======== Teks halaman
Dia dan saudara laki-lakinya, Kunio Hatoyama, terbilang politisi generasi keempat dari keluarga besar Hatoyama.
Yukio Hatoyama lulus sebagai sarjana teknik dari Universitas Tokyo pada 1969. Gelar doktor di bidang perekayasaan dia raih dari Stanford University, Amerika Serikat, pada 1976. Kariernya diawali sebagai asisten peneliti di Universitas Tokyo, kemudian pindah ke Universitas Senshu hingga diangkat sebagai asisten profesor.
Karier politiknya dimulai dari LDP, dengan menggantikan kursi ayahnya di parlemen dari wilayah Hokkaido. Akan tetapi, suami dari Miyuki ini akhirnya keluar dari LDP pada 1993. Bersama-sama Naoto Kan, Masayoshi Takemura, Shuhei Tanaka, serta para politisi muda Jepang lainnya, dia membentuk partai baru, Sakigake. Bersama Naoto Kan kemudian ia bergabung ke DPJ yang juga baru dibentuk pada 1996.
”Harinya telah datang untuk mengubah sejarah Jepang. Saya perlu kekuasaan Anda untuk membuat Jepang menjadi satu, di mana Anda akan menjadi pemeran utama. Mari berjalan menuju sebuah era baru dengan keberanian.” Itulah cuplikan pidato kampanye Hatoyama yang mengajak rakyat untuk melakukan perubahan. Dia memosisikan diri seperti Barack Obama saat Pemilu Presiden AS tahun 2008.
”Kennedy Jepang”
Media-media Jepang menggambar keluarga Hatoyama sebagai dinasti Kennedy ala Jepang. Julukan ini bukan hanya dari segi kiprah politik keluarga ini, tetapi juga dari akumulasi kekayaan yang dikumpulkan selama lebih dari satu abad.
Pada debat terbuka dengan pesaing utamanya, PM Taro Aso, terlihat perbedaan nyata antara pemimpin oposisi ini dan Aso. Debat dengan aksi saling kritik itu menunjukkan kualitas Yukio Hatoyama soal pemahaman permasalahan di Jepang.
Dia menegaskan, pemerintahan di bawah LDP didominasi para birokrat dan tidak bisa mencegah pemborosan uang dari para pembayar pajak. Sebab, kata Hatoyama, pergantian kekuasaan diperlukan.
Hatoyama berjanji, pemborosan uang negara dihindarkan dan pajak dari rakyat akan dikembalikan kepada rakyat. Salah satu program yang akan didorong Hatoyama adalah pemberian tunjangan untuk anak- anak. Tujuannya, Jepang bisa segera mengubah ketidakseimbangan demografis.
Warga Jepang semakin didominasi penduduk berusia lanjut. ”Jepang tidak akan bisa mencegah penurunan angka kelahiran jika tidak ada kebijakan nyata dan jelas untuk mendukung hal itu,” kata Hatoyama, seperti dilaporkan surat kabar Mainichi.
================
Instruksi tugas A | Tuliskan ulang dengan persis bagian teks tentang Yukio Hatoyama, mulai dari kata-kata yang memuat "Dia dan saudara" dan berhenti setelah "dibentuk pada 1996.".
Instruksi tugas B | Lanjutkan teks tentang Yukio Hatoyama setelah kalimat terakhir yang ada.
Materi di bawah ini tidak ada kaitannya dengan teks tentang Yukio Hatoyama.
======== Cuplikan materi
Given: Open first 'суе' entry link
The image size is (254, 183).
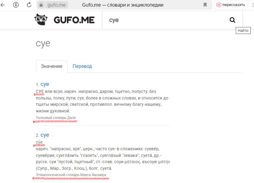Looking at the screenshot, I should (45, 84).
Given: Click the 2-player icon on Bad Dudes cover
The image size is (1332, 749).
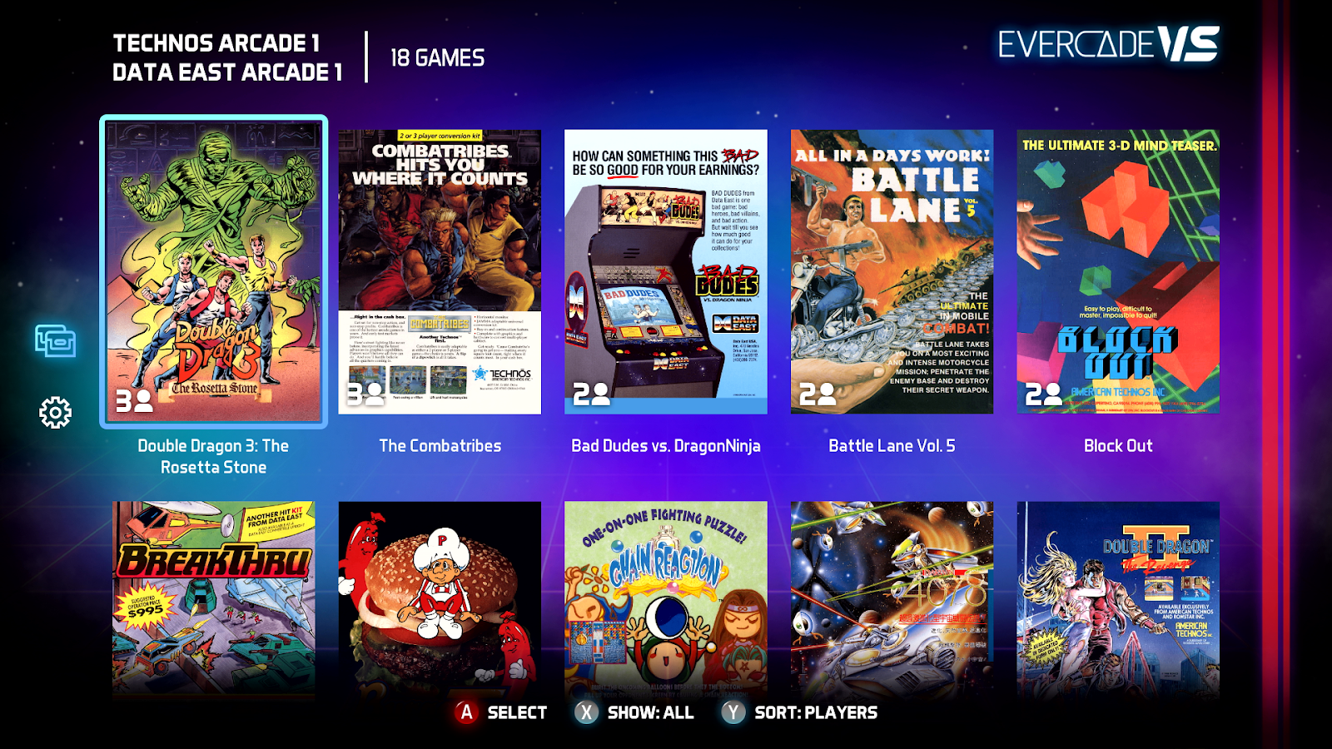Looking at the screenshot, I should click(591, 394).
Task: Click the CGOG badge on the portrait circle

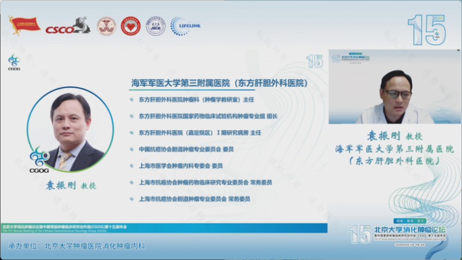Action: pos(39,159)
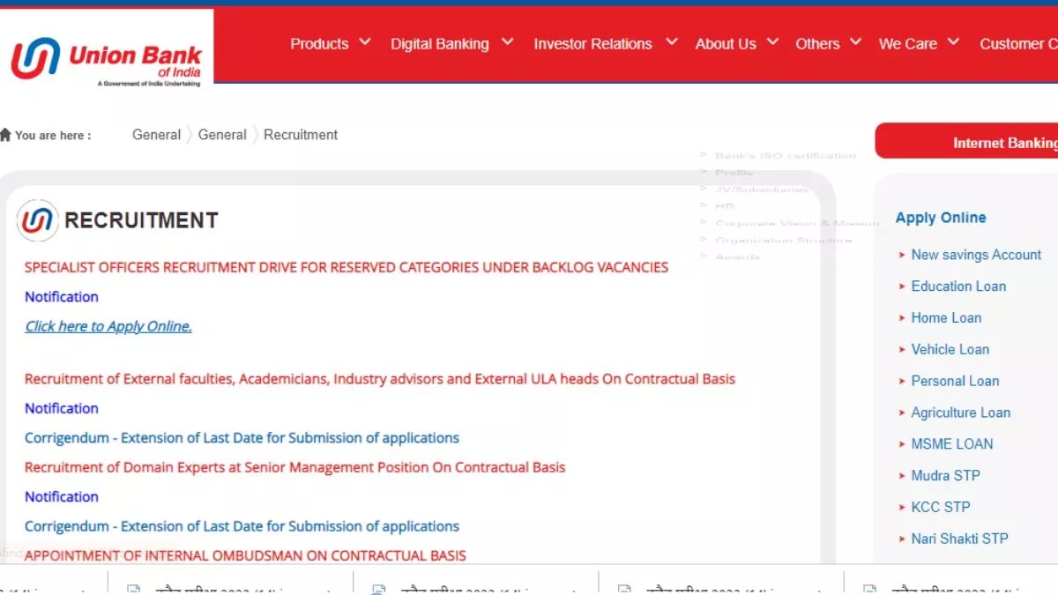The image size is (1058, 595).
Task: Click the red arrow bullet beside MSME LOAN
Action: (x=902, y=444)
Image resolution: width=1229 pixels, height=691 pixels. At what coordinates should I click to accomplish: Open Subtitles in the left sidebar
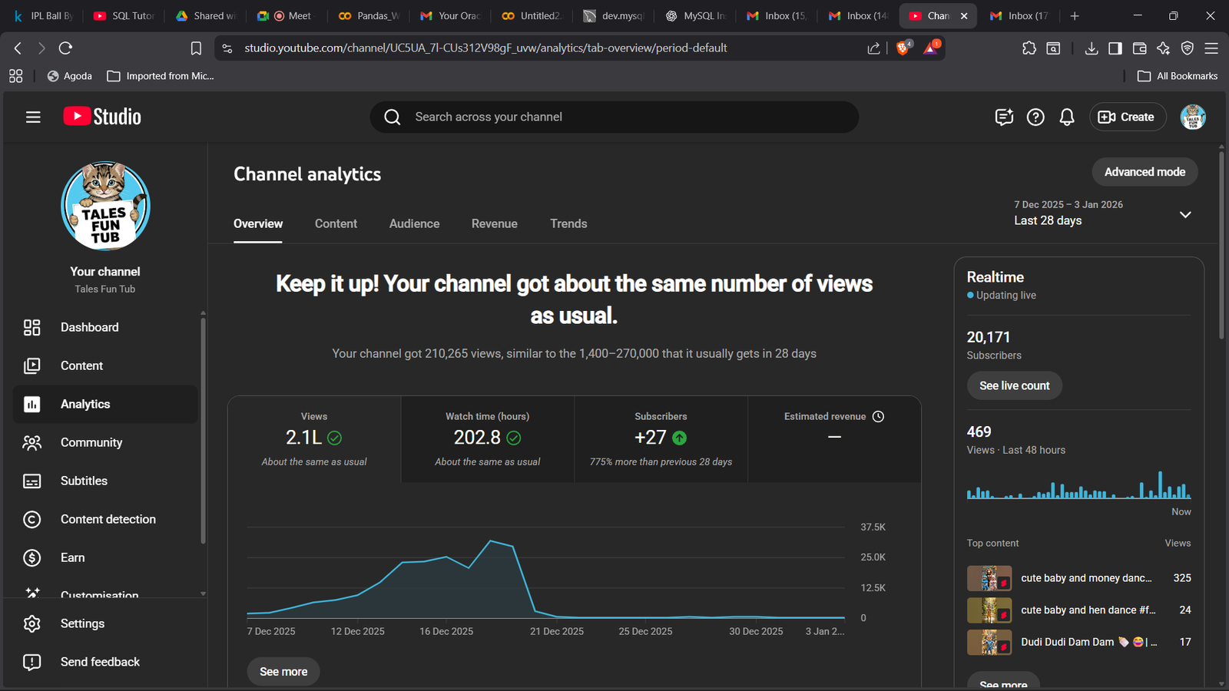[84, 481]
================
Jawaban benar A |
Dia dan saudara laki-lakinya, Kunio Hatoyama, terbilang politisi generasi keempat dari keluarga besar Hatoyama.
Yukio Hatoyama lulus sebagai sarjana teknik dari Universitas Tokyo pada 1969. Gelar doktor di bidang perekayasaan dia raih dari Stanford University, Amerika Serikat, pada 1976. Kariernya diawali sebagai asisten peneliti di Universitas Tokyo, kemudian pindah ke Universitas Senshu hingga diangkat sebagai asisten profesor.
Karier politiknya dimulai dari LDP, dengan menggantikan kursi ayahnya di parlemen dari wilayah Hokkaido. Akan tetapi, suami dari Miyuki ini akhirnya keluar dari LDP pada 1993. Bersama-sama Naoto Kan, Masayoshi Takemura, Shuhei Tanaka, serta para politisi muda Jepang lainnya, dia membentuk partai baru, Sakigake. Bersama Naoto Kan kemudian ia bergabung ke DPJ yang juga baru dibentuk pada 1996.

Jawaban benar B |
Penduduk yang menua merupakan salah satu penyebab kelesuan perekonomian Jepang. Hatoyama menikahi mantan aktris musik dan memiliki seorang putra. Dia paham benar mengapa banyak warga Jepang ”tidak sanggup” memiliki anak banyak.
Beban hidup terlalu besar untuk ditanggung sebuah keluarga. Hal ini bahkan membuat banyak warga muda Jepang enggan untuk menjalani kehidupan berumah tangga. Kondisi itulah yang harus segera dirombak total, dengan menyiapkan anggaran tidak kecil untuk membantu keluarga- keluarga Jepang.
Hatoyama juga memahami perasaan sejumlah negara bekas jajahan Jepang terkait dengan Kuil Yasukuni, yang kerap kali menimbulkan ketegangan diplomatik dengan beberapa negara bekas jajahan Jepang.
Oleh karena itu, Hatoyama berencana membangun sebuah tempat peringatan perang baru yang tidak terkait dengan agama untuk menggantikan Yasukuni. ”Kaisar pun tidak bisa mengunjungi Yasukuni. Kami akan membangun sebuah fasilitas di mana Kaisar bisa memberi penghormatan secara damai kepada para pejuang Jepang yang telah menjadi korban perang,” ungkapnya.
Kemandirian Jepang juga menjadi isu yang dia tawarkan kepada warga. ”Keamanan nasional yang membuat Jepang menjadi ’bawahan’ AS tidak diinginkan. Kita perlu membangun sebuah sistem di mana Jepang bisa membela diri sendiri dengan cara yang lebih independen,” kata Hatoyama pada sebuah jumpa pers, Februari lalu.
Hal ini menunjukkan adanya pertanda sebuah arah baru politik luar negeri Jepang di bawah pemerintahannya.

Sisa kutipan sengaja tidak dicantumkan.